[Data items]
================================

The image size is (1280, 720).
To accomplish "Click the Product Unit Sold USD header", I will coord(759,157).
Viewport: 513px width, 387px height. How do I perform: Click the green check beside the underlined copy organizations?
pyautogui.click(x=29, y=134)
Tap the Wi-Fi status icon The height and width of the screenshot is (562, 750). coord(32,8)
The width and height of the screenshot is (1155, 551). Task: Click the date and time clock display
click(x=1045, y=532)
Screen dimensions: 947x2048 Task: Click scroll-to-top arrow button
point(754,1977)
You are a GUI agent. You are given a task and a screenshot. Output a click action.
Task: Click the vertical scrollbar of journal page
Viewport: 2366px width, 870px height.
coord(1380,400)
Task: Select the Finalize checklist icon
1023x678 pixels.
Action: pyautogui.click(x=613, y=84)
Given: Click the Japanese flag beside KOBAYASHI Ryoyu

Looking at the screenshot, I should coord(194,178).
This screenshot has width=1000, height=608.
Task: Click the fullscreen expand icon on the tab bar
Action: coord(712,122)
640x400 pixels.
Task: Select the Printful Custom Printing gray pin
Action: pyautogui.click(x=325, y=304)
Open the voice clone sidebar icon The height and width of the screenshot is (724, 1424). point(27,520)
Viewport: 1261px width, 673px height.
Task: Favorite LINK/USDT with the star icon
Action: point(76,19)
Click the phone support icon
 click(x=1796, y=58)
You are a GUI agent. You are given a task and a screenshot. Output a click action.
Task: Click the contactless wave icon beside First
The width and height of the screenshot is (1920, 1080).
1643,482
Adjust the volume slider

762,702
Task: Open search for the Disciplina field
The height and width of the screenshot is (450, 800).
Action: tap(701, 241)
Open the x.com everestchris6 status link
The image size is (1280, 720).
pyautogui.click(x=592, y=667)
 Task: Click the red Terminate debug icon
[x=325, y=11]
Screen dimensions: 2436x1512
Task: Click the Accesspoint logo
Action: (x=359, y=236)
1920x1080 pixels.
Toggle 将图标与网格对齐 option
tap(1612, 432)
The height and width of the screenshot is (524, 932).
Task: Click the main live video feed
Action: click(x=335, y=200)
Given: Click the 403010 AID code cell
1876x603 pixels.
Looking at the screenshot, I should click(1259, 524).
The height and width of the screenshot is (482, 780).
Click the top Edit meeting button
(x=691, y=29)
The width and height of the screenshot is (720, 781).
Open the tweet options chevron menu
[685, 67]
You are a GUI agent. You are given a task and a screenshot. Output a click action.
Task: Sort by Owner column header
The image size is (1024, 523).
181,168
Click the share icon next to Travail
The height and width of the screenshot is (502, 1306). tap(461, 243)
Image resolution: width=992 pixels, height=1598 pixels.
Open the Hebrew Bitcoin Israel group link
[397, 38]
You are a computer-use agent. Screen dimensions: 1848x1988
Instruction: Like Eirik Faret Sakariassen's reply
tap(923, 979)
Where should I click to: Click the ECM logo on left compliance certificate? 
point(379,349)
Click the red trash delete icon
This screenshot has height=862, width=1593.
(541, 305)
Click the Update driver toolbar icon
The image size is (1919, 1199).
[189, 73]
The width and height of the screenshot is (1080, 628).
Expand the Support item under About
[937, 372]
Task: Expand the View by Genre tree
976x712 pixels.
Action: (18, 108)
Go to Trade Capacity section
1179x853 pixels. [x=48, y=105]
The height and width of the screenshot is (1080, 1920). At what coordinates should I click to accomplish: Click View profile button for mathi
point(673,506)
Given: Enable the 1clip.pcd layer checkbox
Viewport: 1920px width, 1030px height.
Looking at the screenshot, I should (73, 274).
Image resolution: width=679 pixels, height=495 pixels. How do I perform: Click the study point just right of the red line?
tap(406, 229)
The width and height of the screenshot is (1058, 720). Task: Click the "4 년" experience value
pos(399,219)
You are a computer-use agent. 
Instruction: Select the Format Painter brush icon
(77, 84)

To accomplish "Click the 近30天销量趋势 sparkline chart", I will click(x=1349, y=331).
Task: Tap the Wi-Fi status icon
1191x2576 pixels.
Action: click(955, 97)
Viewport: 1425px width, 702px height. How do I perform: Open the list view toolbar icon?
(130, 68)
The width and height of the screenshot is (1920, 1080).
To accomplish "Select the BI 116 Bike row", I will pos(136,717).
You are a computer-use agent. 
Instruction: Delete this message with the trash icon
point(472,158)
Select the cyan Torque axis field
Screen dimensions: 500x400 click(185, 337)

================================

◆ What the task asks
Reproduce the data above with every "GUI agent" changed to "UI automation agent", leaving all other text as it is.

◆ Final answer
The image size is (1280, 720).
To accomplish "Click the Product Unit Sold USD header", I will coord(759,157).
Viewport: 513px width, 387px height. How do I perform: Click the green check beside the underlined copy organizations?
pyautogui.click(x=29, y=134)
Tap the Wi-Fi status icon The height and width of the screenshot is (562, 750). coord(32,8)
The width and height of the screenshot is (1155, 551). Task: Click the date and time clock display
click(x=1045, y=532)
Screen dimensions: 947x2048 Task: Click scroll-to-top arrow button
point(754,1977)
You are a UI automation agent. You are given a task and a screenshot. Output a click action.
Task: Click the vertical scrollbar of journal page
Viewport: 2366px width, 870px height.
coord(1380,400)
Task: Select the Finalize checklist icon
1023x678 pixels.
Action: pyautogui.click(x=613, y=84)
Given: Click the Japanese flag beside KOBAYASHI Ryoyu

Looking at the screenshot, I should coord(194,178).
This screenshot has width=1000, height=608.
Task: Click the fullscreen expand icon on the tab bar
Action: coord(712,122)
640x400 pixels.
Task: Select the Printful Custom Printing gray pin
Action: pyautogui.click(x=325, y=304)
Open the voice clone sidebar icon The height and width of the screenshot is (724, 1424). point(27,520)
Viewport: 1261px width, 673px height.
Task: Favorite LINK/USDT with the star icon
Action: point(76,19)
Click the phone support icon
 click(x=1796, y=58)
You are a UI automation agent. You are given a task and a screenshot. Output a click action.
Task: Click the contactless wave icon beside First
The width and height of the screenshot is (1920, 1080).
1643,482
Adjust the volume slider

762,702
Task: Open search for the Disciplina field
The height and width of the screenshot is (450, 800).
Action: tap(701, 241)
Open the x.com everestchris6 status link
The image size is (1280, 720).
pyautogui.click(x=592, y=667)
 Task: Click the red Terminate debug icon
[x=325, y=11]
Screen dimensions: 2436x1512
Task: Click the Accesspoint logo
Action: (x=359, y=236)
1920x1080 pixels.
Toggle 将图标与网格对齐 option
tap(1612, 432)
The height and width of the screenshot is (524, 932).
Task: Click the main live video feed
Action: click(x=335, y=200)
Given: Click the 403010 AID code cell
1876x603 pixels.
Looking at the screenshot, I should click(1259, 524).
The height and width of the screenshot is (482, 780).
Click the top Edit meeting button
(x=691, y=29)
The width and height of the screenshot is (720, 781).
Open the tweet options chevron menu
[685, 67]
You are a UI automation agent. You are given a task and a screenshot. Output a click action.
Task: Sort by Owner column header
The image size is (1024, 523).
181,168
Click the share icon next to Travail
The height and width of the screenshot is (502, 1306). tap(461, 243)
Image resolution: width=992 pixels, height=1598 pixels.
Open the Hebrew Bitcoin Israel group link
[397, 38]
You are a computer-use agent. Screen dimensions: 1848x1988
Instruction: Like Eirik Faret Sakariassen's reply
tap(923, 979)
Where should I click to: Click the ECM logo on left compliance certificate? 
point(379,349)
Click the red trash delete icon
This screenshot has height=862, width=1593.
(541, 305)
Click the Update driver toolbar icon
The image size is (1919, 1199).
[189, 73]
The width and height of the screenshot is (1080, 628).
Expand the Support item under About
[937, 372]
Task: Expand the View by Genre tree
976x712 pixels.
Action: (18, 108)
Go to Trade Capacity section
1179x853 pixels. [x=48, y=105]
The height and width of the screenshot is (1080, 1920). At what coordinates should I click to accomplish: Click View profile button for mathi
point(673,506)
Given: Enable the 1clip.pcd layer checkbox
Viewport: 1920px width, 1030px height.
Looking at the screenshot, I should (73, 274).
Image resolution: width=679 pixels, height=495 pixels. How do I perform: Click the study point just right of the red line?
tap(406, 229)
The width and height of the screenshot is (1058, 720). Task: Click the "4 년" experience value
pos(399,219)
You are a computer-use agent. 
Instruction: Select the Format Painter brush icon
(77, 84)

To accomplish "Click the 近30天销量趋势 sparkline chart", I will click(x=1349, y=331).
Task: Tap the Wi-Fi status icon
1191x2576 pixels.
Action: click(955, 97)
Viewport: 1425px width, 702px height. How do I perform: Open the list view toolbar icon?
(130, 68)
The width and height of the screenshot is (1920, 1080).
To accomplish "Select the BI 116 Bike row", I will pos(136,717).
You are a computer-use agent. 
Instruction: Delete this message with the trash icon
point(472,158)
Select the cyan Torque axis field
Screen dimensions: 500x400 click(185, 337)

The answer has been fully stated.